:: TO DO ::
In the records below, find each line that holds "Toggle" and return it.

:: DATA SUPPLIED ::

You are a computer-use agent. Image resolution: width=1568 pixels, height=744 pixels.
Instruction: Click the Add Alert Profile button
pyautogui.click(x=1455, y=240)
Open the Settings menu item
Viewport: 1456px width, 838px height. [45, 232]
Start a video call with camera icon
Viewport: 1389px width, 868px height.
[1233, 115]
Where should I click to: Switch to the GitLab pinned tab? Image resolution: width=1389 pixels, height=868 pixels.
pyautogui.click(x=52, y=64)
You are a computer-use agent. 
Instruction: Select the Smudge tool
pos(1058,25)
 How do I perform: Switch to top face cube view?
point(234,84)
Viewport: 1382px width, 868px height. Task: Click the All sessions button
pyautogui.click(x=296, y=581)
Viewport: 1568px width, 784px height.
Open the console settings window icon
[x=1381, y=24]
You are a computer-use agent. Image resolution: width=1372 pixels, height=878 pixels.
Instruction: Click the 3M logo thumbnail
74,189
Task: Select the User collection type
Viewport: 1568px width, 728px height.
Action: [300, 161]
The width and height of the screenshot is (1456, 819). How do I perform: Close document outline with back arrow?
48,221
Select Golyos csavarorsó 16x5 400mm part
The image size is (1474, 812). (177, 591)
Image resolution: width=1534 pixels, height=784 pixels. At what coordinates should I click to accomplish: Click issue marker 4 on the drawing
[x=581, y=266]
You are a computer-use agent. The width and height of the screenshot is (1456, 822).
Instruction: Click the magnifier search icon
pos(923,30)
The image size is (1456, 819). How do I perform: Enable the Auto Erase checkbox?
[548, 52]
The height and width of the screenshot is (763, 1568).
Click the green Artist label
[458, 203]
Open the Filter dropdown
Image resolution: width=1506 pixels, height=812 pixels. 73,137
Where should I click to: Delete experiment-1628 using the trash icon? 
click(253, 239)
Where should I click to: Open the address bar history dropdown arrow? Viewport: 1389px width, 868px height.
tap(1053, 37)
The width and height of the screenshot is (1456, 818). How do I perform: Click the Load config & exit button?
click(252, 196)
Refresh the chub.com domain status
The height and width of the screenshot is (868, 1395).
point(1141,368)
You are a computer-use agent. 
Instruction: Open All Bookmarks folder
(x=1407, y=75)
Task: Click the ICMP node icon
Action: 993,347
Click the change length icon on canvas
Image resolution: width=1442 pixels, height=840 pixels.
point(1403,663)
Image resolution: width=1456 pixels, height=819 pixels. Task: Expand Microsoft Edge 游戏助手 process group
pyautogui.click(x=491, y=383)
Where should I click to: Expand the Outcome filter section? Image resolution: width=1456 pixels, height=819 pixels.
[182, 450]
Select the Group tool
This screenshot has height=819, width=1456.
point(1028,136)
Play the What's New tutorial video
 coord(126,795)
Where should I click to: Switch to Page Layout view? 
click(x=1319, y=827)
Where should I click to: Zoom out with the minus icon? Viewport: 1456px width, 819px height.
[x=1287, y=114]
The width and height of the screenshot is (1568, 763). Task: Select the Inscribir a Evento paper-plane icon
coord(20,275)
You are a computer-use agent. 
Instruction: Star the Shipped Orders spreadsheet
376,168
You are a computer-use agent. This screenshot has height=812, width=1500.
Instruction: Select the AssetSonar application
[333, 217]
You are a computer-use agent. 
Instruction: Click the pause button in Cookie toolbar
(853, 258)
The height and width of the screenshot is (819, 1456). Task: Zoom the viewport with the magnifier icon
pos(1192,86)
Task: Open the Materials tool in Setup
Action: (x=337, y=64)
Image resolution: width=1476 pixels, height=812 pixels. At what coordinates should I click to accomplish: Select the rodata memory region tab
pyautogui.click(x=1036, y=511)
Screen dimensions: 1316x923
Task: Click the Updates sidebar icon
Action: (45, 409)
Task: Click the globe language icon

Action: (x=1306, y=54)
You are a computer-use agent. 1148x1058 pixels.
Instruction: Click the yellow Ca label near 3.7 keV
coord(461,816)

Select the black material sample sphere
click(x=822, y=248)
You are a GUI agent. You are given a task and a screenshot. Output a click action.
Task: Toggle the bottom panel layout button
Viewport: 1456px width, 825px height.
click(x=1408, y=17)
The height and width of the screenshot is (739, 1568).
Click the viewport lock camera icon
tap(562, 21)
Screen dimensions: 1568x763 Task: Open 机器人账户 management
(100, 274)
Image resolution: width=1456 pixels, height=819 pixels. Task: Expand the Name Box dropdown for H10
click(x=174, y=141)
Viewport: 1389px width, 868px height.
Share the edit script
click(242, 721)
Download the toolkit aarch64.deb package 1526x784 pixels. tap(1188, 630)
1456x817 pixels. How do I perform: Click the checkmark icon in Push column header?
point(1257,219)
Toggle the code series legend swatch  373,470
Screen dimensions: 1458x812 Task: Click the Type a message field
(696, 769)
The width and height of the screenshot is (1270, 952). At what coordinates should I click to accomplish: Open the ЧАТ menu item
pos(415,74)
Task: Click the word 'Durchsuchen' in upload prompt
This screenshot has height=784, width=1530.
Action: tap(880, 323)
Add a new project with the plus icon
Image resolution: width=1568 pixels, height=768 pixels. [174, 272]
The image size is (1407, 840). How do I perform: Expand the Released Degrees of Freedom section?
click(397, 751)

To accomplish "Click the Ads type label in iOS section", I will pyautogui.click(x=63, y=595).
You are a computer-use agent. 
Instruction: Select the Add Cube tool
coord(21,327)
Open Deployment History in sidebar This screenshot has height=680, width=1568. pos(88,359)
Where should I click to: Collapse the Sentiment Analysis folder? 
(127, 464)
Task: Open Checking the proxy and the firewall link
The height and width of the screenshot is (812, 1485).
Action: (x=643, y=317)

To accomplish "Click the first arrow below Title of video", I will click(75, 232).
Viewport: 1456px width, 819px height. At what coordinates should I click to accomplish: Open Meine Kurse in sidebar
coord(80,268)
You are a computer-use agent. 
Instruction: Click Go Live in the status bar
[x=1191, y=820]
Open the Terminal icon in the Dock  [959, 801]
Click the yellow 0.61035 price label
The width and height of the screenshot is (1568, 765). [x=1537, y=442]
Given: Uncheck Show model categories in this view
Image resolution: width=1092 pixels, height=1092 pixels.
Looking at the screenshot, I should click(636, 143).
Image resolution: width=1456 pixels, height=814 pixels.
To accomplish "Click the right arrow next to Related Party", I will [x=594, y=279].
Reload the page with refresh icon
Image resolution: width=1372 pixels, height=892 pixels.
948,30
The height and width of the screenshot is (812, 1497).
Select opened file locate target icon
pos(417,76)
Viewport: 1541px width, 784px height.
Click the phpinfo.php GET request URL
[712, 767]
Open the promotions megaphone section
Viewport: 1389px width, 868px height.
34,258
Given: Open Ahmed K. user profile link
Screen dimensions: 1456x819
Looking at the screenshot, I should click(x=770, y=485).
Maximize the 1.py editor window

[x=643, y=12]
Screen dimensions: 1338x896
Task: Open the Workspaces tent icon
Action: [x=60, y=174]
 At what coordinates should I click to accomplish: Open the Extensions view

:: SOLUTION FOR THIS PROBLEM ::
Task: Toggle the bottom panel layout button
Toggle the code series legend swatch  373,470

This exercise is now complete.